Мы познакомим Вас с тремя произведениями Виктора Петровича, относящимися к фронтовому, нахимовскому периодам и годам курсантско-офицерской службы.
В.П.Иванов. В двенадцать мальчишеских лет. - Сб. На земле, в небесах и на море (Вып. 8). — М.: Воениздат, 1986. В полк приехали ночью. Меня положили к раненым в медсанбат. Пришел комиссар полка Васильев, посмотрел на меня, горестно покачал головой. Наверное, выглядел я совсем не блестяще, а семья комиссара, как мне потом стало известно, тоже зимовала в Ленинграде. На второй день пришел с позиции отец и меня едва узнал, а я подумал, что он очень постарел.

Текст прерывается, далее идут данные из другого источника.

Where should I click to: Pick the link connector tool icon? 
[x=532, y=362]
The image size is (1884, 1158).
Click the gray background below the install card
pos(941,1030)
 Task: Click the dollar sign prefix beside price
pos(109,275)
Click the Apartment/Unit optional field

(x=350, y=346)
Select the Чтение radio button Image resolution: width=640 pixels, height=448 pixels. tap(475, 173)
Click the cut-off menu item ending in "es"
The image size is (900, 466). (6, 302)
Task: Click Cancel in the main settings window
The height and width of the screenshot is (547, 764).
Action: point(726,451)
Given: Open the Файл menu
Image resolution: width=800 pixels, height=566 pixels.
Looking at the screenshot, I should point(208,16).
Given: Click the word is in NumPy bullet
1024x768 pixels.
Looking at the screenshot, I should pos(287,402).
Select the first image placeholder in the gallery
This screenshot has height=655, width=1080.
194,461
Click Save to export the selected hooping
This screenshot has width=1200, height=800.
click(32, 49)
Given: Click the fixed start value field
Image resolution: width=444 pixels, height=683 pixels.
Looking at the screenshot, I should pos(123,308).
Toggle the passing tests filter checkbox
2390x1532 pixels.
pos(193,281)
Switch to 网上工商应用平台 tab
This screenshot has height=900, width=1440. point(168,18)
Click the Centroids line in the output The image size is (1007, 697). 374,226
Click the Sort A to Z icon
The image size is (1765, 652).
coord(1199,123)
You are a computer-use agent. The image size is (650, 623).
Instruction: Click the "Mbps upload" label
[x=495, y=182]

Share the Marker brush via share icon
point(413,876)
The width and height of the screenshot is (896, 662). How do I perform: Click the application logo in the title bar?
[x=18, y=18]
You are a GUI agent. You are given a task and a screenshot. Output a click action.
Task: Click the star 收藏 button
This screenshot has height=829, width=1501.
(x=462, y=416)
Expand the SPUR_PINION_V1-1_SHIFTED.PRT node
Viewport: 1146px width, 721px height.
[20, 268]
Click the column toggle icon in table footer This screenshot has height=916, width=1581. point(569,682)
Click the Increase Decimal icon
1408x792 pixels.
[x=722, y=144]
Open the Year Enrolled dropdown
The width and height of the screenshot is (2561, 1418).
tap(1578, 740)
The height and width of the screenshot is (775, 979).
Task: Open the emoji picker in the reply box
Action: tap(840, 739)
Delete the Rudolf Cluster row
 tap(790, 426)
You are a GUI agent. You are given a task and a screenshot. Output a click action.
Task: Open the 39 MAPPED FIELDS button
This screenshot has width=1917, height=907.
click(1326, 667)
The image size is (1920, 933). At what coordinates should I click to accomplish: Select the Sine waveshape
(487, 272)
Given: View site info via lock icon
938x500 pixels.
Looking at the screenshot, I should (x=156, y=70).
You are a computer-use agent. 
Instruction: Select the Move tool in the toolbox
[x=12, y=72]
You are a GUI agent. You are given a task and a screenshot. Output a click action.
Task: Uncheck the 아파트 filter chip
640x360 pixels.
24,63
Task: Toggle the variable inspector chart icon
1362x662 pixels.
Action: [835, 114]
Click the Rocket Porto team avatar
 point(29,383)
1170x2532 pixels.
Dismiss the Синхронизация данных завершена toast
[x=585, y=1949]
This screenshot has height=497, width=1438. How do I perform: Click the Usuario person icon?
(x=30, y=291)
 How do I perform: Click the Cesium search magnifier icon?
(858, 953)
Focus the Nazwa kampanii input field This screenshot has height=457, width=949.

Мы обнялись и расцеловались. Я сказал, что буду проситься к нему на батарею. Несколько дней меня кормили буквально по ложке. Но один сердобольный солдат принес мне полный котелок каши, Я все съел, и мне стало очень худо. Едва отходили. Всем раненым и сестрам разъяснили, что я дистрофик, что кормить меня можно только небольшим порциями, иначе могу умереть. Недели через две был уже на ногах. Сшили мне обмундирование, зачислили в полк приказом командира. 28 марта 1942 года я принял военную присягу. Вначале меня определили в тыл полка, в артмастерские. Потом пришел комиссар и сказал, что я назначен к нему ординарцем. Так я уехал с ним в расположение полкового штаба. Меня определили в штабную батарею, командиром которой [227] был лейтенант Иван Петрович Герасименко, а комиссаром — старший политрук Иванов. Лейтенант Герасименко при первой встрече сказал, что ординарец комиссара полка должен хорошо владеть оружием, потому, мол, первейшая моя задача — научиться стрелять. Но поскольку никакого личного оружия мне выдано не было, то я учился стрелять из пистолета комиссара батареи. Мы уходили в лес. Мишенью обычно служил листок курительной бумаги. На фронте выдавали книжечки с такой тонкой бумагой.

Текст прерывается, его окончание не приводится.